Though the Fed raised its headline inflation expectation to 3.4%, a full percentage point higher than the March projection, the post-meeting statement continued to say that inflation pressures are “transitory.” The raised expectations come amid the biggest rise in consumer prices in about 13 years.

“This is not what the market expected,” said James McCann, deputy chief economist at Aberdeen Standard Investments. “The Fed is now signaling that rates will need to rise sooner and faster, with their forecast suggesting two hikes in 2023. This change in stance jars a little with the Fed’s recent claims that the recent spike in inflation is temporary.”

Markets reacted to the Fed news, with stocks falling and government bond yields higher as investors anticipated tighter Fed policy ahead, including the likelihood that the bond purchases will slow as soon as this year.

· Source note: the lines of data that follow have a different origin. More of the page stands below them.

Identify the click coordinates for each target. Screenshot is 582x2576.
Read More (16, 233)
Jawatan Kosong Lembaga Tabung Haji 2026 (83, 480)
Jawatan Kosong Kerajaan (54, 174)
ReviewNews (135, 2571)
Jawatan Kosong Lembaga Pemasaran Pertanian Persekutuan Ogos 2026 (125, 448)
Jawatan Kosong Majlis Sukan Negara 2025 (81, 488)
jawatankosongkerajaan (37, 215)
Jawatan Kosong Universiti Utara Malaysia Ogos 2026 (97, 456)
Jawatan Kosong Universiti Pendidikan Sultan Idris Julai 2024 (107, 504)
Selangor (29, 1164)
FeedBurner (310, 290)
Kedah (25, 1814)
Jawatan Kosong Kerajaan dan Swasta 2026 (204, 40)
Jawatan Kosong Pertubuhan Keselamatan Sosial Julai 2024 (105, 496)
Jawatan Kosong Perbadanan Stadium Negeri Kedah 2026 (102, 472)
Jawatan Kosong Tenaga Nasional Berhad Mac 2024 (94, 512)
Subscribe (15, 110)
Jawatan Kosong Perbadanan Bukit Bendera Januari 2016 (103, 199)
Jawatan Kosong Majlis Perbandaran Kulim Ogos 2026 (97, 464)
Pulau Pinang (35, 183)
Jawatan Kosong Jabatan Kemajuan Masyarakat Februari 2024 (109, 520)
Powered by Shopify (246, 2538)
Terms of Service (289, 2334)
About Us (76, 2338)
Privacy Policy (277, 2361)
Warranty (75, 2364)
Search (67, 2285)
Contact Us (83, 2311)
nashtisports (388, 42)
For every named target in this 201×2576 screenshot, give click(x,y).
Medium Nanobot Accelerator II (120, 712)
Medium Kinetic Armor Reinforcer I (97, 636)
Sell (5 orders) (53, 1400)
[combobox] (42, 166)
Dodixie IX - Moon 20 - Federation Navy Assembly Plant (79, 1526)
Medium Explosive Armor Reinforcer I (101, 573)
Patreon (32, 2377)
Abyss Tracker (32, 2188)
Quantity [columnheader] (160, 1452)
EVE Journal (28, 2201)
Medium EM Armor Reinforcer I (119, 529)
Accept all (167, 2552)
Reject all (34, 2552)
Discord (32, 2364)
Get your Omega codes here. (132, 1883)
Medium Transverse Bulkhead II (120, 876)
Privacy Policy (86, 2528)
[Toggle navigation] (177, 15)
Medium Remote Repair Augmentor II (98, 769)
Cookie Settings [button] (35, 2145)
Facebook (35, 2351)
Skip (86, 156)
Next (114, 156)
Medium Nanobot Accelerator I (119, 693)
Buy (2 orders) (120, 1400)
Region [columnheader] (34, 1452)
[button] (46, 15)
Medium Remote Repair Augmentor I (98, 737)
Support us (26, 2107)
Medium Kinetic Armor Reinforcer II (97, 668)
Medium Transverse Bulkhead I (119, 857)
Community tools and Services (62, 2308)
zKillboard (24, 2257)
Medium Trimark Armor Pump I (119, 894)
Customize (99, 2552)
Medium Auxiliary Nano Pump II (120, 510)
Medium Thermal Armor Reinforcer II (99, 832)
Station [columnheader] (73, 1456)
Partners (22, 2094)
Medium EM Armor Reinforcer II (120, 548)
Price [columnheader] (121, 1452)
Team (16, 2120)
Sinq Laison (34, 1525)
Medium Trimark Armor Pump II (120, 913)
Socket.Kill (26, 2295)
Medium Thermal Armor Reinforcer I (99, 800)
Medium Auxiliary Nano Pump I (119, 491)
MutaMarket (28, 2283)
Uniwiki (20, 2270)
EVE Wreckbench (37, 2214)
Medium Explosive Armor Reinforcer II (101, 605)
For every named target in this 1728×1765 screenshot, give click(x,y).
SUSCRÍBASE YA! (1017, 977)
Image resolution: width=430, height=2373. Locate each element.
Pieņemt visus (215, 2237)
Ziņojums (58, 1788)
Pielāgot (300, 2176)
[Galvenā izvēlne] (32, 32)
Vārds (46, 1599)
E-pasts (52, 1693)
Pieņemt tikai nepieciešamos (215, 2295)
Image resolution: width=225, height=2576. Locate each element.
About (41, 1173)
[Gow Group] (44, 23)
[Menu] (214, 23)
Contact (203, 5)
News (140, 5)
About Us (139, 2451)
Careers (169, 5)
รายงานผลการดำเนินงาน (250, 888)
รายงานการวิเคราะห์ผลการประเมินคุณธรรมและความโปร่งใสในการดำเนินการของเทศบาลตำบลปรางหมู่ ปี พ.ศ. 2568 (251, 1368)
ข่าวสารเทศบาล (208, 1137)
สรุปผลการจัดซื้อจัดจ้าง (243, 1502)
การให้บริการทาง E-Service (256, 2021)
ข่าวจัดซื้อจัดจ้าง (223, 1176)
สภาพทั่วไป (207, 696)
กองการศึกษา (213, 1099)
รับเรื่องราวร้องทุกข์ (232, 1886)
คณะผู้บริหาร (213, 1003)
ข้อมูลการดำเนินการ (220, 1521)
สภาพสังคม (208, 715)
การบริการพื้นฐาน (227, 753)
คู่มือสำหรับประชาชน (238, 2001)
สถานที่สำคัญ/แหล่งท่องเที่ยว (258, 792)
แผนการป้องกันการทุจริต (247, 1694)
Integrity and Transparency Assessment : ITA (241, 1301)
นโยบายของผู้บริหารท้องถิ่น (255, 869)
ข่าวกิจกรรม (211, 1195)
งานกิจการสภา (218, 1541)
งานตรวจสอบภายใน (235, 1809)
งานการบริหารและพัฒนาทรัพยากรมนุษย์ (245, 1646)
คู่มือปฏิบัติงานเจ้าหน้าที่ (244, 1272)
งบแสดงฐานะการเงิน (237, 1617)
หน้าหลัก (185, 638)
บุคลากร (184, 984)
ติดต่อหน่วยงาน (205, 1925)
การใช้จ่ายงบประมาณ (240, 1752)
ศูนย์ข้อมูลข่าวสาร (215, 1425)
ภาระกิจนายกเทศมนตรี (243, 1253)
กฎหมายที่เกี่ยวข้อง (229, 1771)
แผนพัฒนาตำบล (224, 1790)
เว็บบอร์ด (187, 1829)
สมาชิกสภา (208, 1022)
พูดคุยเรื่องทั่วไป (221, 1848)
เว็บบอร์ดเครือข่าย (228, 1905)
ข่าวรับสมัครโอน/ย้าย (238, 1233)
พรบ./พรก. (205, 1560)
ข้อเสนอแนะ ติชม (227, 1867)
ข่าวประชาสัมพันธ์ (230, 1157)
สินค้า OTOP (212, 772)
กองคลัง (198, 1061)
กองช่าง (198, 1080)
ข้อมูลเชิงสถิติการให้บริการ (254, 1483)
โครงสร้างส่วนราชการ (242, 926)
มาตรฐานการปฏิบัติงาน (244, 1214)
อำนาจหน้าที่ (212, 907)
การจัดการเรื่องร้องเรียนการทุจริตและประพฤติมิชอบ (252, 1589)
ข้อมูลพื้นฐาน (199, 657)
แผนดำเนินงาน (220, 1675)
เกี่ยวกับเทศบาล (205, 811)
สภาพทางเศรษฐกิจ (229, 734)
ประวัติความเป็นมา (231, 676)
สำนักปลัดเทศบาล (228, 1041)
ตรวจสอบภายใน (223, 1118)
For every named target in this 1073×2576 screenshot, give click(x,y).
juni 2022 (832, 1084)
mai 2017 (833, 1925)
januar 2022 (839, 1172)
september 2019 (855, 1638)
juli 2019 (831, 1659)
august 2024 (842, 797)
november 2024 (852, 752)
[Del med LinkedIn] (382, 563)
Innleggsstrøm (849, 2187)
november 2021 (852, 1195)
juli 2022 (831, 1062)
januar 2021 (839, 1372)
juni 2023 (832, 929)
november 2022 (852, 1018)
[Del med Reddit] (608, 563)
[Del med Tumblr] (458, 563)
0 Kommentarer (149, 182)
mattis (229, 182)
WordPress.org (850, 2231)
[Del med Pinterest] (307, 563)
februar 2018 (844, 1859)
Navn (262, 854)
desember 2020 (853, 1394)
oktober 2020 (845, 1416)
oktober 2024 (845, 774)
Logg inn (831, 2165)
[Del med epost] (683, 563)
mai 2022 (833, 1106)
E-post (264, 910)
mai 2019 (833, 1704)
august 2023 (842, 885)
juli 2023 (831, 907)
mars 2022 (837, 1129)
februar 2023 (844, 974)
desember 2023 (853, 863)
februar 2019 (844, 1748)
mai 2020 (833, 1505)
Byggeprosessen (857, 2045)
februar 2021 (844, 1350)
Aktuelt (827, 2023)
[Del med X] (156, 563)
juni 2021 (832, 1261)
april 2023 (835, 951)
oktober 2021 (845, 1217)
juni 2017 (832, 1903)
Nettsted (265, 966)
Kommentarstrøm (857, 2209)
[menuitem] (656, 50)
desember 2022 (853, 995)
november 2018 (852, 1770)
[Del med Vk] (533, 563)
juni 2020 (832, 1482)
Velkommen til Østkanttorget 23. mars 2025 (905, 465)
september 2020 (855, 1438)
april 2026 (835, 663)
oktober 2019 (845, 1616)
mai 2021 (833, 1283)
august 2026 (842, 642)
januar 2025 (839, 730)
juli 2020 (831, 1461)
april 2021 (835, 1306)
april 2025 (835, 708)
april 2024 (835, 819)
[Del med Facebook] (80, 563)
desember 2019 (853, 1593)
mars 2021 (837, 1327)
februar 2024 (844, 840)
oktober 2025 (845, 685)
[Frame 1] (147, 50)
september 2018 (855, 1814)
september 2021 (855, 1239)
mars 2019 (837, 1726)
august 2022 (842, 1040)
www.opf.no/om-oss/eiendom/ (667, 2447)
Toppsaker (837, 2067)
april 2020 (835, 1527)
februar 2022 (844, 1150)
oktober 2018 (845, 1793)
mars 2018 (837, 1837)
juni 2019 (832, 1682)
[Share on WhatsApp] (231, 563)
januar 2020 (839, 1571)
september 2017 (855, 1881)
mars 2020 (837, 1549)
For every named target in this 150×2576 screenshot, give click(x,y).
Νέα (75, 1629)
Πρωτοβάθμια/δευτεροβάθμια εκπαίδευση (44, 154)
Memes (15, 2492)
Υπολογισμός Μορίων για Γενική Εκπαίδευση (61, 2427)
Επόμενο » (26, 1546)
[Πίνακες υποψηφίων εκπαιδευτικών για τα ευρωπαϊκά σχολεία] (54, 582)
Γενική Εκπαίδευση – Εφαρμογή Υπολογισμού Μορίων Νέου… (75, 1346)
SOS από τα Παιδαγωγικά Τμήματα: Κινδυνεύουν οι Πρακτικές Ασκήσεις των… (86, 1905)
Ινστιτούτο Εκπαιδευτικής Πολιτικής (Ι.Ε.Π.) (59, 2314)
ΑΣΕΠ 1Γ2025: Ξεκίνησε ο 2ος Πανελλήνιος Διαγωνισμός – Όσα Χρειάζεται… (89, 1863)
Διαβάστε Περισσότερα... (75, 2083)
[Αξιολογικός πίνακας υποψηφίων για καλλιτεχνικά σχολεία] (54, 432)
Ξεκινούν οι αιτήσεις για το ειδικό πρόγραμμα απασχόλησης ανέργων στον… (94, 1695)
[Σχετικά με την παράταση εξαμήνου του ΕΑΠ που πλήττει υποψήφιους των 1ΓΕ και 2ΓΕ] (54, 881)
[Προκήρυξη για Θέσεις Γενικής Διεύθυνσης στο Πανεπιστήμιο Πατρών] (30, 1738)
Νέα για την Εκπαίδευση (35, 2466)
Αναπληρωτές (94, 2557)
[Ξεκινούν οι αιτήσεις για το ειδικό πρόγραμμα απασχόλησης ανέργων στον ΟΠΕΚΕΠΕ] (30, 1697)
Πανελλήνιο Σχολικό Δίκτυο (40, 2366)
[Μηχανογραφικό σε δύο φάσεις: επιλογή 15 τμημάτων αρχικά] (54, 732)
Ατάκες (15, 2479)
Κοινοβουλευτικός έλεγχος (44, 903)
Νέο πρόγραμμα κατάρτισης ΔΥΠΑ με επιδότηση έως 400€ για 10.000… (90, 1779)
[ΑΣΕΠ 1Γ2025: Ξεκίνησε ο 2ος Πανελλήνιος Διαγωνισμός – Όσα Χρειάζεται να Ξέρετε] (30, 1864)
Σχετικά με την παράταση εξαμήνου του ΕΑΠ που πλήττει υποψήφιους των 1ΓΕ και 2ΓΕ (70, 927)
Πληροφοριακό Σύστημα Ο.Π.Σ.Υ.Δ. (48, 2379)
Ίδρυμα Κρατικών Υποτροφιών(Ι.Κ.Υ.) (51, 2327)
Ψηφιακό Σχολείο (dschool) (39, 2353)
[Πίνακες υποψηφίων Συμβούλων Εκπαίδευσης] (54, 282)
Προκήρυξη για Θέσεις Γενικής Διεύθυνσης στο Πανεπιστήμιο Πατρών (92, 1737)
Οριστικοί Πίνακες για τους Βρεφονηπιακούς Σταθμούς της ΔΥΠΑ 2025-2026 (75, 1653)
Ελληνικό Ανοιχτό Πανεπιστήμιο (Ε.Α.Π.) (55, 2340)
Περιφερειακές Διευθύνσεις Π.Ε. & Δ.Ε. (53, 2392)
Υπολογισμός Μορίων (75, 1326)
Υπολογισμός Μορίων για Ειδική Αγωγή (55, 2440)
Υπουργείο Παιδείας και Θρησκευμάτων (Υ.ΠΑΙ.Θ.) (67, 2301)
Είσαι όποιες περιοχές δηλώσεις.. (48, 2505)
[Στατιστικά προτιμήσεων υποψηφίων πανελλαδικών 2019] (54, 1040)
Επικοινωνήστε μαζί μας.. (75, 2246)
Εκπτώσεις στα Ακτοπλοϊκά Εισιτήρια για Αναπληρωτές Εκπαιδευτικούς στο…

“If you’re going to get two rate hikes in 2023, you have to start tapering fairly soon to reach that goal,” said Kathy Jones, head of fixed income at Charles Schwab. “It takes maybe 10 months to a year to taper at a moderate pace. Then you’re looking at we need to start tapering maybe later this year, and if the economy continues to run a little bit hot, rate hikes sooner rather than later.”

Even with the raised forecast for this year, the committee still sees inflation trending to its 2% goal over the long run.

“Our expectation is these high inflation readings now will abate,” Powell said at his post-meeting news conference.

Powell also cautioned about reading too much into the dot-plot, saying it is “not a great forecaster of future rate moves. “Lift-off is well into the future,” he said.